• What to work on
Look through the data below and output, unchanged, every line from the one holding "Open the TIFF file type dropdown" through the one holding "1200x578 pixels.", inclusive. Skip the pictures.

#### Material provided

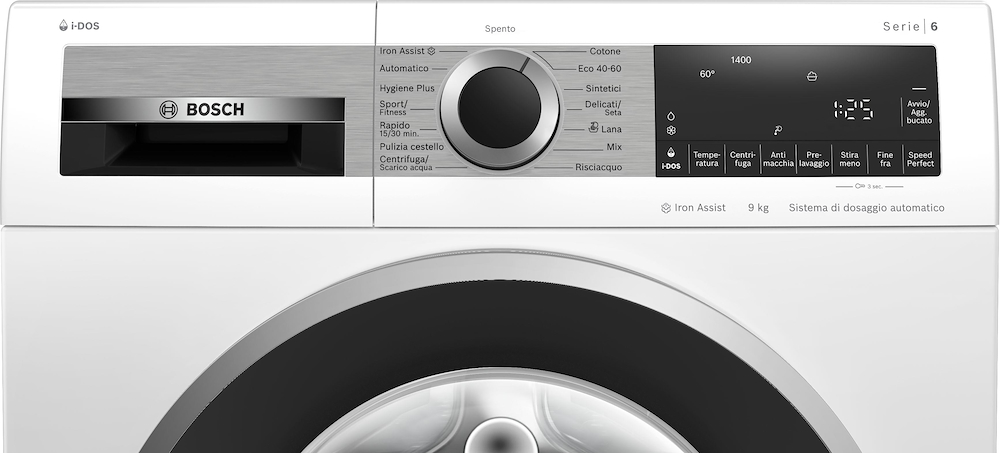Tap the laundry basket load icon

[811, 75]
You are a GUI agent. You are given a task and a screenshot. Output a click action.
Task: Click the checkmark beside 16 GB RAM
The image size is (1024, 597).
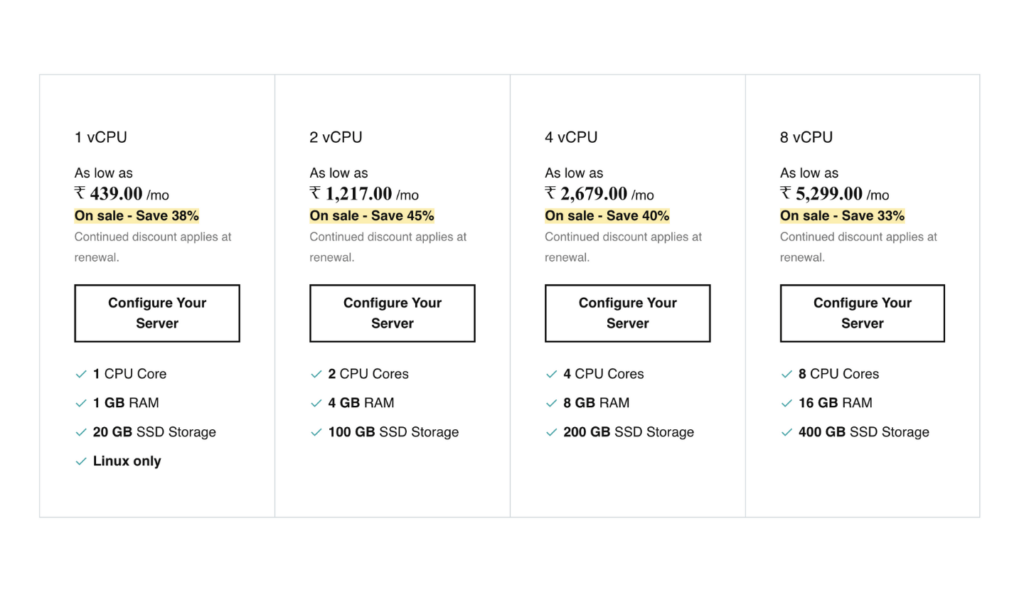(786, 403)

########
#### Material provided

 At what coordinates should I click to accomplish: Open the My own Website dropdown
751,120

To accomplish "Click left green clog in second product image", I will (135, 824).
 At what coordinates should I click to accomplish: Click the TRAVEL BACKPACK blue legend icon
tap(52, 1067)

########
#### Material provided

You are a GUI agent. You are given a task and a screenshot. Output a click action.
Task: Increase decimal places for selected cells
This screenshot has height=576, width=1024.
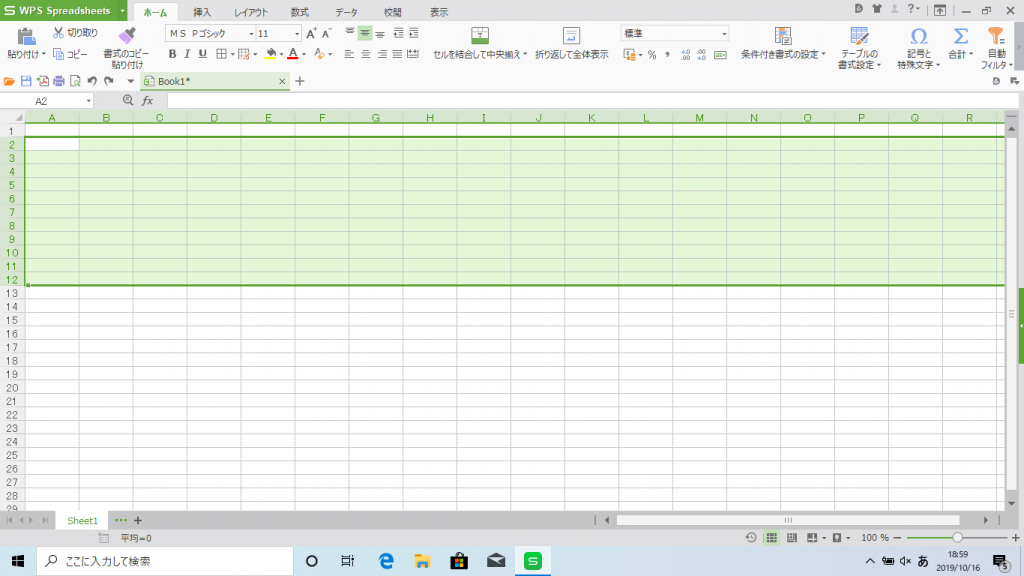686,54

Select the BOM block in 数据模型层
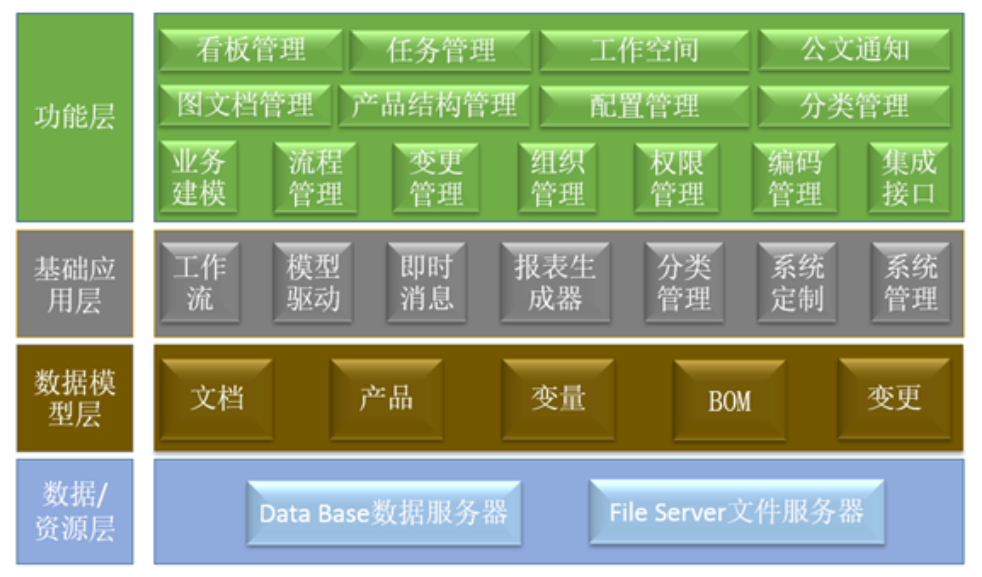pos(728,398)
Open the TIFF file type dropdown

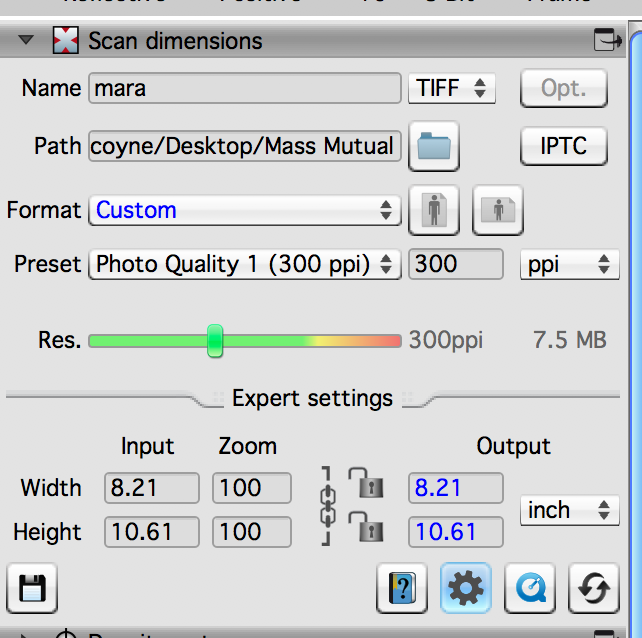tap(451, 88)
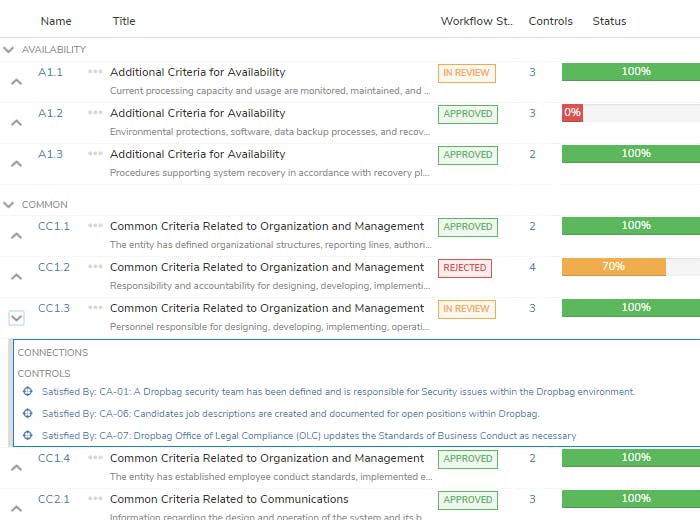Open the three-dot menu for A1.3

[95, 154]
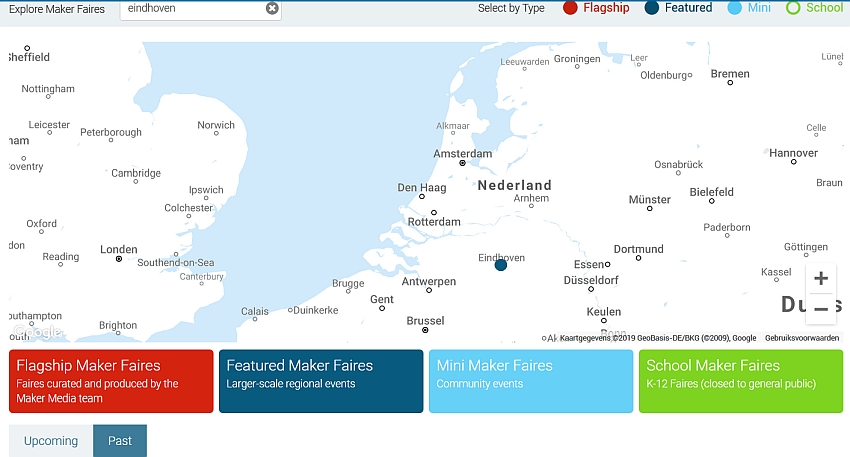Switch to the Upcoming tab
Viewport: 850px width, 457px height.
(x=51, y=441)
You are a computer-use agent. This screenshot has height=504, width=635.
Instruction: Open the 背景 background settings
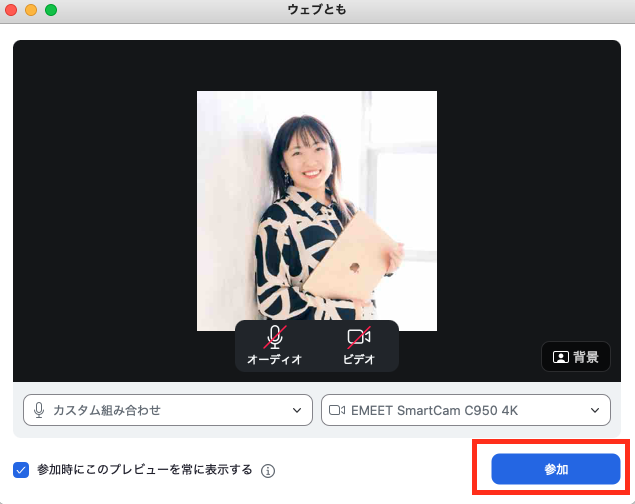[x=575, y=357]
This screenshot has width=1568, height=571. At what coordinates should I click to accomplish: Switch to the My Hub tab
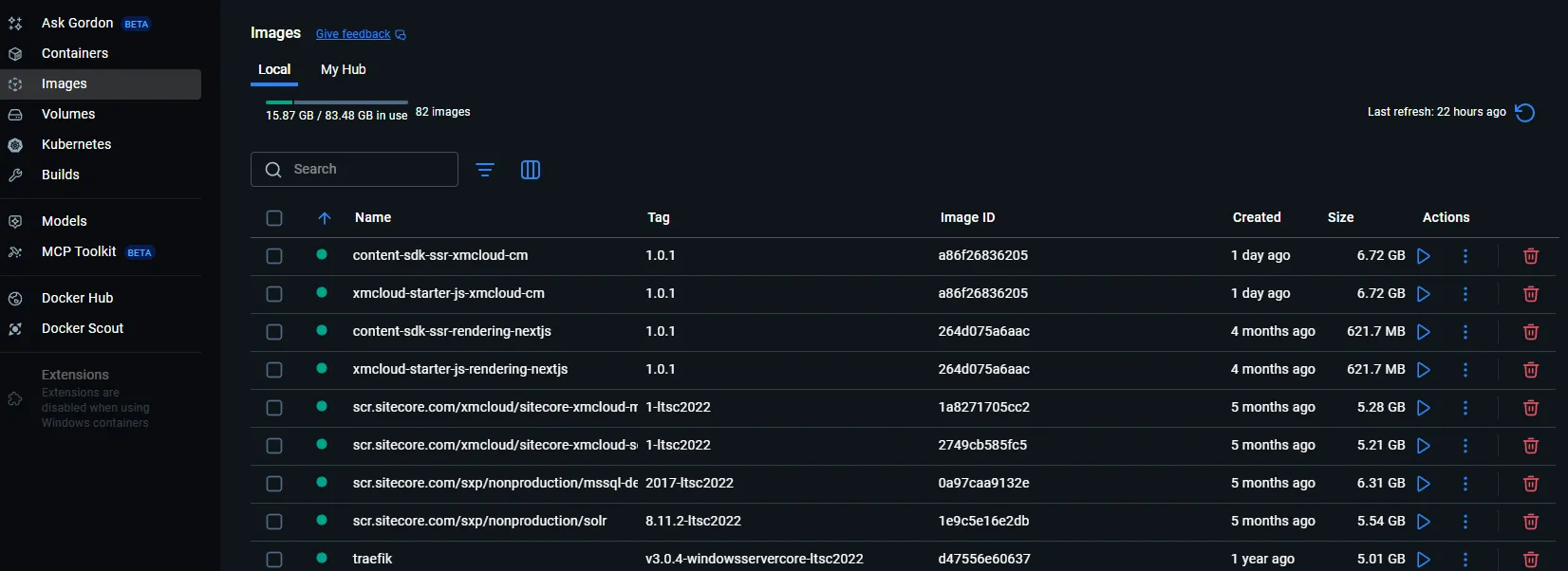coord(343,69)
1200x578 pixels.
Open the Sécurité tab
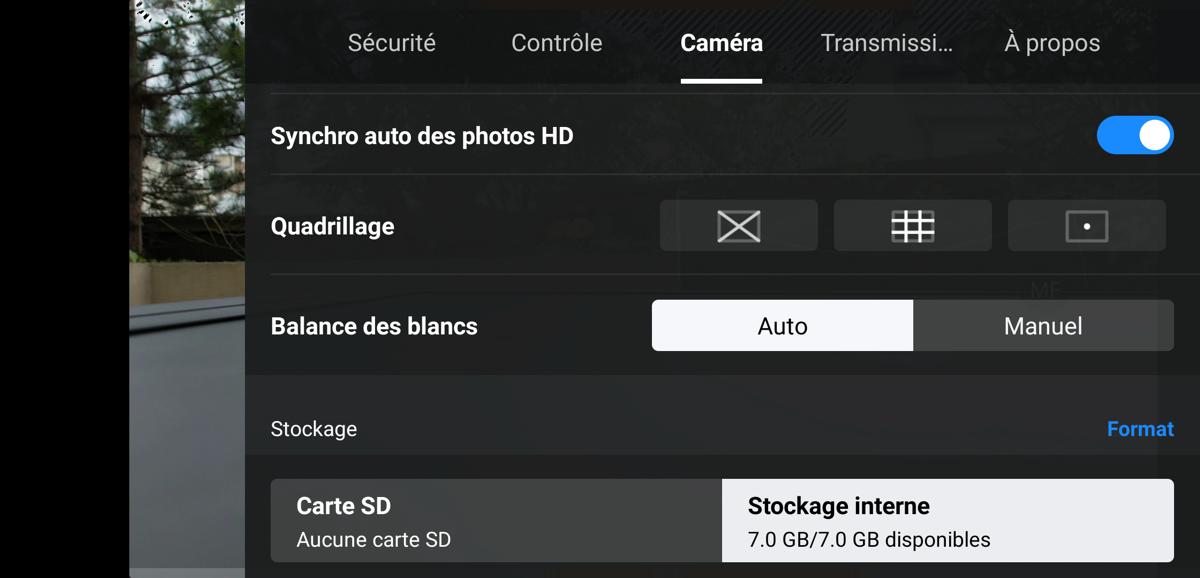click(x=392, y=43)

########

• Answer box
Open the TIFF file type dropdown

tap(451, 88)
Open the three-dot menu for A1.3

[95, 154]
Switch to the Upcoming tab
Viewport: 850px width, 457px height.
(x=51, y=441)
You are a computer-use agent. This screenshot has height=504, width=635.
Instruction: Open the 背景 background settings
[x=575, y=357]
This screenshot has width=1568, height=571. At what coordinates should I click to accomplish: Switch to the My Hub tab
coord(343,69)
1200x578 pixels.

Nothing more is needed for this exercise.